Written exercise:
Continue the report on the Bryan–Tennessee Wesleyan basketball game from after its last sentence.

Selected text:
- - - - -
But Tennessee Wesleyan (13-9, 7-2 in AAC) entered the match as the second AAC-seed for a reason. The Bulldogs fought their way back into the game, living off a decent 35.7 three-point percentage in the first half.
Fortenberry said that the Lions played good defense as a team, but that just wasn’t enough. “[Wesleyan] was just hitting every shot,” he said
At the end of the half, however, the lead for Bryan was still comfortable as the teams went into the locker room at 40-33.
In the second period, the Lions continued where they had left off. Tennessee Wesleyan was now pressuring deep in Bryan’s half, but that left room for Bryan’s shooters. Guards senior Lavonte Henderson and junior Rob Riley displayed some great combination play and found themselves with lots of space to drive to the basket. At the end of the game, they would have a combined score of 55, Henderson leading the Lions with 31 and adding 10 rebounds for a double-double.
Career night for Wesleyan’s Shannon Smith
But Tennessee Wesleyan had answers again, especially in the person of freshman Shannon Smith. The guard had a career night, recording 42 points for the game.
“You have to have players make big plays in those kinds of situations,” said Wesleyan head coach Mike Poe, commenting on his player’s performance. “[Smith] certainly had a great game.”
Combined, the Bulldogs hit 69.4% of their shots and 61.5% of their three-point attempts, and the Lions margin, which had grown to as much as 11 points, was melting significantly toward the end of the game.
With less than six minutes to play and the Wesleyan supporters for the first time drowning out the Bryan fans, a layup by junior wing Desmond Crisp meant the first lead of the game for the Bulldogs—75-74.
- - - - -
Source material:
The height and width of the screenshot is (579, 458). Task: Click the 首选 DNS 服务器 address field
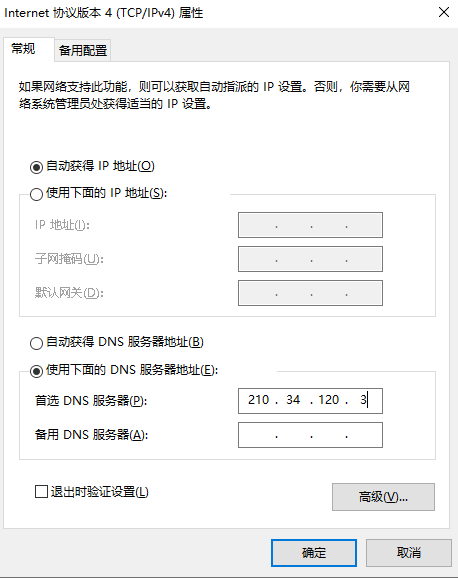pos(310,401)
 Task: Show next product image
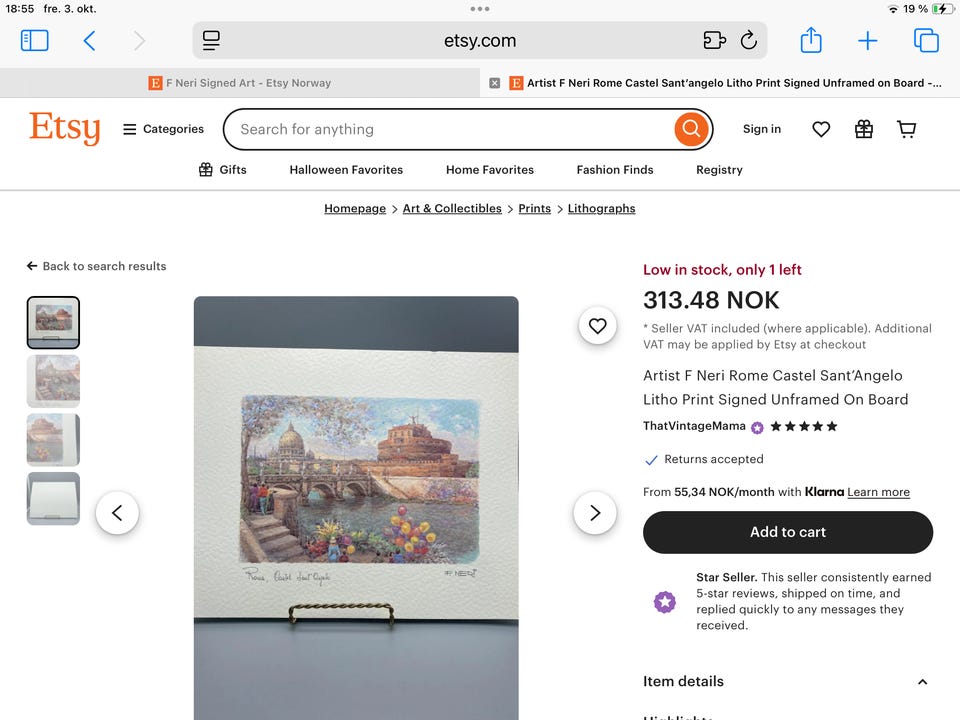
- - - - -
Result of the exercise:
Buzzer-beater pries victory out of Lions’ hands
Again it was Henderson and Riley who brought the Lions back on the winning track. The fans stood to their feet and started celebrating what seemed to be a secure victory as “Philly” Riley drove to the basket with 2:10 to go, got fouled and converted the free throw to make it a three-point play and push the Lions’ lead to five. Little did they know that the climax of the evening was still to come.
Wesleyan came back one more time and, trailing by three points, had possession of the ball with five seconds on the clock. The Bulldogs gave the ball to their shooter, senior wing Jesse Booher, who hit six out of seven three-pointers that night. Booher hit a long three at the buzzer, but the ball had left his hands a blink after the buzzer had gone off. The referees, however, deemed it good and under protest from the fans, the game went into overtime.
Bulldogs take home the win in overtime
In overtime the Bulldogs had the momentum. They answered two points by Riley with a three-pointer by Wesleyan junior point guard E’Jay Ward to take the lead that they would hold to the end. Trailing 107-104, Bryan had one more possession, but couldn’t find its shooters, so Fair ended up taking a shot that bounced off the rim.
“I told the team after the match that there is bad pain and good pain, and we’re experiencing the latter. We played at an exceptionally high level,” said Rekoske. “In 25 years of coaching, this was one of the best games.”
“It was a hard -fought game between two outstanding programs, a great game to be part of,” said Poe.
Rekoske content with team’s development
While the Bulldogs left the field celebrating, a memorable and exciting night of basketball for the Lions and their fans had come to a bitter end. Instead of being tied for second place, the Lions are now fourth in the AAC.
Nevertheless, Rekoske found encouraging words for his team. He said that there’s a dramatic improvement in the way the team plays now compared to the beginning of the season.
“I’m proud of the progress we’ve made,” he said. “We play better on both ends of the court and rebound much better. The margin for this team to be at the top of the league is razor thin. That is painful but encouraging at the same time.”
With seven games remaining in the regular season, Bryan travels to Montreat (N.C.) College on Tuesday and returns to Summers Gymnasium on Thursday, facing Virginia Intermont College (Bristol, Va.).